报告简介:
Methods for fast approximate query answering are an essential component of modern database management systems.
All commercial database management systems have query optimizers that maintain statistical summaries of the data
to quickly estimate the sizes of intermediate results and the costs of different query execution plans. In many online
analytical processing (OLAP), data mining and data visualization applications, it is desirable to provide quick approximate
answers to queries based on summarized information of the data. Histograms and wavelets are popular techniques that
have been extensively studied for fast approximate query answering. In this talk, we will present two histogram techniques
and one wavelet technique that outperform previous methods.
报告人简介:
分别于1994年、1997年和2004年获加拿大新不伦瑞克大学计算机学士、加拿大多伦多大学计算机硕士和博士学位,
现为加拿大圣玛丽大学金融信息系统管理科学系副教授(终身教授)。主要从事数据挖掘、查询处理等方面研究。
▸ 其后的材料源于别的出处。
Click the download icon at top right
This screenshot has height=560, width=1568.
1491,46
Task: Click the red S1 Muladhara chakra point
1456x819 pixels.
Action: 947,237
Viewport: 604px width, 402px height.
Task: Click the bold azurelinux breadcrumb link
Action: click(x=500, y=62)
近五年内他在VLDB,Journal of Database Management,Knowledge and Information Systems等一流的期刊和会议上发表
了60多篇学术论文,5篇学术专著章节,还是《Computers and Mathematics with Applications》、《Electronic Commerce
Research Journal》、《IEEE Transactions on Computers》、《International Journal of Business Intelligence and Data Mining》
等10个学术期刊和18个国际学术会议的审稿人,担任了《The 2010 International Conference on Data and Knowledge
Engineering》、《The 13th International Business Information Management Association Conference on Knowledge Management
and Innovation in Advancing Economies (2009)》等9个国际会议的程序委员会委员,并承担学术专著Encyclopedia of Data
Warehousing and Mining的审稿人。